Advantages and Challenges of Relaxor-PbTiO3 Ferroelectric Crystals for Electroacoustic Transducers- A Review

Abstract

Relaxor-PbTiO₃ (PT) based ferroelectric crystals with the perovskite structure have been investigated over the last few decades due to their ultrahigh piezoelectric coefficients (d₃₃ > 1500 pC/N) and electromechanical coupling factors (k₃₃ > 90%), far outperforming state-of-the-art ferroelectric polycrystalline Pb(Zr,Ti)O₃ ceramics, and are at the forefront of advanced electroacoustic applications. In this review, the performance merits of relaxor-PT crystals in various electroacoustic devices are presented from a piezoelectric material viewpoint.
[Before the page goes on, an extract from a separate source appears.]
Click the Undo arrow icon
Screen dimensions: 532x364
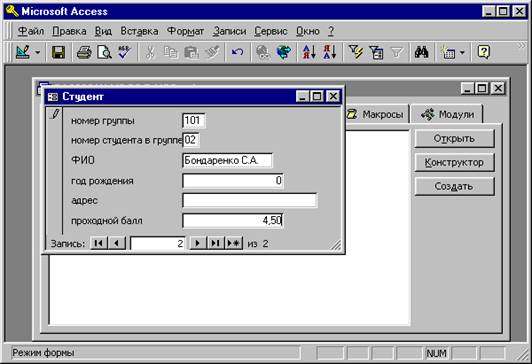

Opportunities come from not only the ultrahigh properties, specifically coupling and piezoelectric coefficients, but through novel vibration modes and crystallographic/domain engineering. Figure of merits (FOMs) of crystals with various compositions and phases were established for various applications, including medical ultrasonic transducers, underwater transducers, acoustic sensors and tweezers. For each device application, recent developments in relaxor-PT ferroelectric crystals were surveyed and compared with state-of-the-art polycrystalline piezoelectrics, with an emphasis on their strong anisotropic features and crystallographic uniqueness, including engineered domain - property relationships. This review starts with an introduction on electroacoustic transducers and the history of piezoelectric materials. The development of the high performance relaxor-PT single crystals, with a focus on their uniqueness in transducer applications, is then discussed. In the third part, various FOMs of piezoelectric materials for a wide range of ultrasound applications, including diagnostic ultrasound, therapeutic ultrasound, underwater acoustic and passive sensors, tactile sensors and acoustic tweezers, are evaluated to provide a thorough understanding of the materials' behavior under operational conditions. Structure-property-performance relationships are then established. Finally, the impacts and challenges of relaxor-PT crystals are summarized to guide on-going and future research in the development of relaxor-PT crystals for the next generation electroacoustic transducers.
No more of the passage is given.